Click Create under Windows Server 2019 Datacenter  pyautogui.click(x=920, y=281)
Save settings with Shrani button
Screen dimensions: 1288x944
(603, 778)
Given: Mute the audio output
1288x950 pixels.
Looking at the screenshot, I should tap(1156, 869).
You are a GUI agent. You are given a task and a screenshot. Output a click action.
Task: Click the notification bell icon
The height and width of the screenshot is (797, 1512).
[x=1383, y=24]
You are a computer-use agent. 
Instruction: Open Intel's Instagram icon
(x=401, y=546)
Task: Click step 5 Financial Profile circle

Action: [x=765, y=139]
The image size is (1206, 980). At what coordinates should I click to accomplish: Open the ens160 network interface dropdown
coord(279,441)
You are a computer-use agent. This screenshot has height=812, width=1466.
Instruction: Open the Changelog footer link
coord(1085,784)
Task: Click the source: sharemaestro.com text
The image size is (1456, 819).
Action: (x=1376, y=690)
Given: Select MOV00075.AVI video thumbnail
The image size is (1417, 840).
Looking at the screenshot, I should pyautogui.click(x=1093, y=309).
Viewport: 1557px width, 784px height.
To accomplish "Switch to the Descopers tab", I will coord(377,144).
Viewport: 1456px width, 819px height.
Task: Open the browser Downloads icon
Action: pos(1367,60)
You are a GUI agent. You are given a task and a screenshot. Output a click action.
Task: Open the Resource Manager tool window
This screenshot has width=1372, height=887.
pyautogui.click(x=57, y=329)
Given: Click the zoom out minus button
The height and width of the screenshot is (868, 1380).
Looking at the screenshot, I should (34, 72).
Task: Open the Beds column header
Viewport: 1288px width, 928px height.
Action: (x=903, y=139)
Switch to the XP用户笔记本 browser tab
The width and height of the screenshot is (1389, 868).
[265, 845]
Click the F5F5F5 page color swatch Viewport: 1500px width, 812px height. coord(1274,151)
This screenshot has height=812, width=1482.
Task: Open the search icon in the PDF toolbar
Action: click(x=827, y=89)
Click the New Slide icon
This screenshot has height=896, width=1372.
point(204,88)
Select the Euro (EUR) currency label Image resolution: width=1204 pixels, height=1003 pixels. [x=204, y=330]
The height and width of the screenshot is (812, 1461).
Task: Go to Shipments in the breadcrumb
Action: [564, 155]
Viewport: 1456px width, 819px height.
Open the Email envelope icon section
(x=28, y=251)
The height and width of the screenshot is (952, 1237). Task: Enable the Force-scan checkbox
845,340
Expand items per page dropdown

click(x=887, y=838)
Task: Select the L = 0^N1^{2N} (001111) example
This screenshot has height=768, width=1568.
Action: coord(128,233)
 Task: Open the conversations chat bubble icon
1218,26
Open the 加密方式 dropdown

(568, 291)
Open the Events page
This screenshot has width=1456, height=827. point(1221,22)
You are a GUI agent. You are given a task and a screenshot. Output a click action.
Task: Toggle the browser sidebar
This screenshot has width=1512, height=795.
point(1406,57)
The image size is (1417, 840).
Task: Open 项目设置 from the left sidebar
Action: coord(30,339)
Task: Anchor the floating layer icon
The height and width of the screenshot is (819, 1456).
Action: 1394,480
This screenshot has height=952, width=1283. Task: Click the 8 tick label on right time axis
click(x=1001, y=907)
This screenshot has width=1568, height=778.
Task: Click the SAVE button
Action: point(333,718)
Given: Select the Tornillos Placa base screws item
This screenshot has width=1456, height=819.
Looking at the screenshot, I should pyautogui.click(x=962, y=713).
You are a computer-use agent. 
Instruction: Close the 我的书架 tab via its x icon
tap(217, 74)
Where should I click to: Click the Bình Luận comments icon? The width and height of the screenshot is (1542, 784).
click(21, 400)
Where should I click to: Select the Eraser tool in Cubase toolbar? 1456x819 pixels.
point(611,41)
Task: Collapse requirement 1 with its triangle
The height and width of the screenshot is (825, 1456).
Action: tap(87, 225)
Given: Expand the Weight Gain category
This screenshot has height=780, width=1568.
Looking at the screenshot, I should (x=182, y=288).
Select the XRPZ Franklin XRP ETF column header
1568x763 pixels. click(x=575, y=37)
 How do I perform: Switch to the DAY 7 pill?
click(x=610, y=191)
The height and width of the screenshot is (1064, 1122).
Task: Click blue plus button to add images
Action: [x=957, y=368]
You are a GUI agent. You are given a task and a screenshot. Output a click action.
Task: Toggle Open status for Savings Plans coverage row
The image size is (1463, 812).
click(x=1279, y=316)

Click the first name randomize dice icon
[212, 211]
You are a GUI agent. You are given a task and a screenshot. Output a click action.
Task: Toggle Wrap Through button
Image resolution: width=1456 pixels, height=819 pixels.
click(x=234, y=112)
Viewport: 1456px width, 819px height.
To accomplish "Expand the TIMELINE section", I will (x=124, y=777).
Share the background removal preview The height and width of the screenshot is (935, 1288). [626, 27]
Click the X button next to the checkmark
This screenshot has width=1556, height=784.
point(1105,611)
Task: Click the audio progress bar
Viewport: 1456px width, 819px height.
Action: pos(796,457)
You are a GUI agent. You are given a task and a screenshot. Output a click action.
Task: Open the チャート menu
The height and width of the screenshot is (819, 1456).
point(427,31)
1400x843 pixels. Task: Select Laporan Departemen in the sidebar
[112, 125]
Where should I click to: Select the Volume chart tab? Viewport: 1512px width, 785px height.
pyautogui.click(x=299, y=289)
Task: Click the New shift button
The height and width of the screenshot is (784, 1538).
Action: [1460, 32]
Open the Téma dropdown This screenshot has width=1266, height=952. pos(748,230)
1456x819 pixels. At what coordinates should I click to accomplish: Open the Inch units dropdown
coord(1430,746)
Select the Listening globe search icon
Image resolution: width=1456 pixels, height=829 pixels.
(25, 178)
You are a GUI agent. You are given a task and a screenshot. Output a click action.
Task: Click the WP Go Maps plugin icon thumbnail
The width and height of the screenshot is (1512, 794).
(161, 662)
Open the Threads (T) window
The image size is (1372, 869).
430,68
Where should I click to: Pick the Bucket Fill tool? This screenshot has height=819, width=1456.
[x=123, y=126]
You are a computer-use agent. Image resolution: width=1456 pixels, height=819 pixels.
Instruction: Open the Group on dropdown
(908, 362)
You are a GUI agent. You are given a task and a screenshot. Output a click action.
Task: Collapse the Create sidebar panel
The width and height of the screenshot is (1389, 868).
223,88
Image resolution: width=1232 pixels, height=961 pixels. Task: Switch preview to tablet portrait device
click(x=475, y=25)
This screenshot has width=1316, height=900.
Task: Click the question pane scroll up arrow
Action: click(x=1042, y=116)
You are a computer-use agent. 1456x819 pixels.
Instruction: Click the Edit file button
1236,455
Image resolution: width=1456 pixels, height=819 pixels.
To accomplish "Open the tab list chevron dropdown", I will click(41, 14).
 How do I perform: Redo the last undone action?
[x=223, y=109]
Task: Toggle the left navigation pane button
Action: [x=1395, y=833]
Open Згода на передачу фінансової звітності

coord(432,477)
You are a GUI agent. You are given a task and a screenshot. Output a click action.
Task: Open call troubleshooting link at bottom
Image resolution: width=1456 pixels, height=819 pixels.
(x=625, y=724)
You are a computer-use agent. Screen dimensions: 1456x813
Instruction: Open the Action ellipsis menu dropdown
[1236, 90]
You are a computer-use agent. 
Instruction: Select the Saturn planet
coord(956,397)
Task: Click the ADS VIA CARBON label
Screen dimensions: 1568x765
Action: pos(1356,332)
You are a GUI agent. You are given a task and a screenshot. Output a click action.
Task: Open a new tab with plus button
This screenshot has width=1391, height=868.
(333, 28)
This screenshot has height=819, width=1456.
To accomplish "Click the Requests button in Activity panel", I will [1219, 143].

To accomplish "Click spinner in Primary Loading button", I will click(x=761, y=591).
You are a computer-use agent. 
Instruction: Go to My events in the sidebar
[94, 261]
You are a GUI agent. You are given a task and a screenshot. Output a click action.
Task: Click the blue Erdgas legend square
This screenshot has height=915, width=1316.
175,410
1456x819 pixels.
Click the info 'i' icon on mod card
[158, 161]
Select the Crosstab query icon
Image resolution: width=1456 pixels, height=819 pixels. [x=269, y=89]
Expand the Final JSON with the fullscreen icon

§ **Brief**: Copy out, from the listing above, every line that contains the word "panel".

§ **Answer to this problem**:
Task: Collapse the Create sidebar panel
To accomplish "Click the Requests button in Activity panel", I will [1219, 143].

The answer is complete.